The research team also surveyed 211 students in Biology 100. The Dreamscape Learn experience was offered to all Biology 100 students, and their average enjoyment rating was 4.6 out of 5. Because there was no alternative conventional lab, there was no grade comparison.

The Biology 181 Dreamscape Learn experience was deeply researched, using several different methods.

“There is no one perfect protocol to study this because fundamentally, we’re changing the way that students engage with learning,” Hale said.

“It’s not just one piece in isolation — each component of the entire experience has to be studied with each other. There’s pedagogy, there’s narrative, there’s the VR that transports students into the story, there’s cadence and structure between the lectures and VR and labs.

“And it’s all happening simultaneously.”

In addition to recording the students’ lab grades, the researchers had them complete questionnaires immediately after their virtual reality sessions. Data also was collected through hourlong qualitative interviews with 63 students, from both course types, plus 12 three-hour ethnographic lab observations and additional surveys for both Dreamscape Learn and non-Dreamscape Learn course sections.

“Of the total interviews, 39 hourlong interviews were with 15% of Dreamscape Learn students, which is a huge amount. Typically, with qualitative research, around 2% of a sample is interviewed,” Hale said.

The lab observations tracked engagement.

“For the students in the Dreamscape Learn class, because of the pedagogy and design, they had to work together in an enmeshed way,” she said.

“They were getting up out of their little groups of four to help students at other tables. That sounds silly, but in lab classes, you typically work with your peers at your table and the rest of the class is not usually involved with each other.”


What’s ahead

By spring 2023, all introductory biology courses offered through the School of Life Sciences will include Dreamscape Learn lab courses. Approximately 5,800 students are enrolled in those courses for spring.

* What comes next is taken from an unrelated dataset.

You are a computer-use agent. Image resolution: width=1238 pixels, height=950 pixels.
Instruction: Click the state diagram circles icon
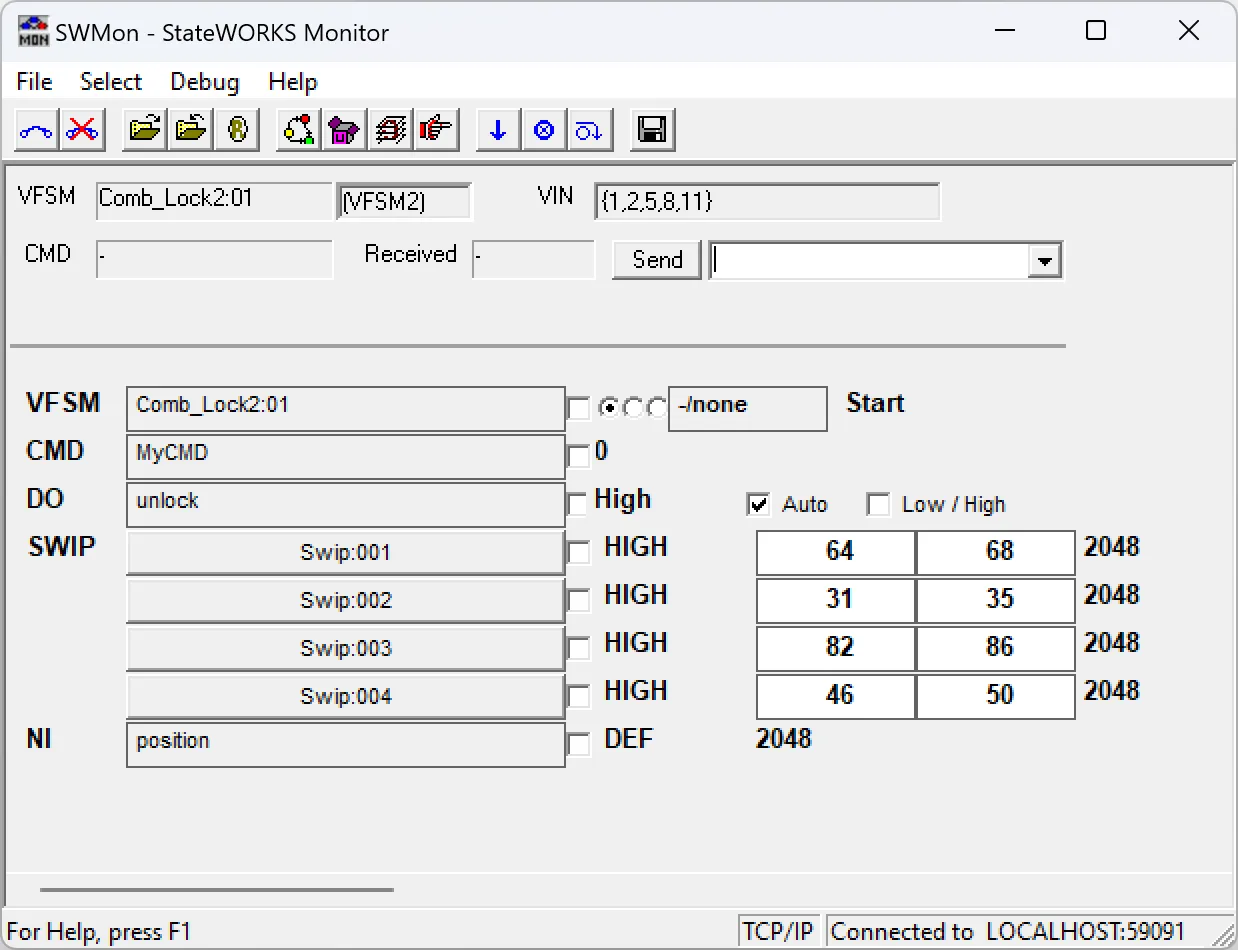[x=299, y=130]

Angilletta and VandenBrooks are continuing to create content for Biology 182, which will debut in the spring. And they’ll likely tweak Biology 181, too.

“The quality of the writing, the way we’re developing assets in VR and the storytelling have all really improved, so we plan to go back and revisit our original stories and concepts,” VandenBrooks said.

Crow said a fascinating part of the process was watching faculty navigate completely foreign teaching territories.

“They dove headfirst into learning and understanding a totally different art form and figuring out how to connect it to a learning environment,” Crow said. “I think it’s been an unbelievably transformative process both for our faculty and our students.”

Now that Angiletta and VandenBrooks have navigated the process, the two will work with other ASU units on creating Dreamscape Learn content, including in chemistry and the climate crisis.

Dreamscape Learn will also debut in K–12 classrooms and work will continue on the Dreamscape Immersive Classroom, a VR-enabled environment that enables students to interact in real-time as fully rendered life-like avatars, where they can also be networked with other immersive classrooms anywhere in the world.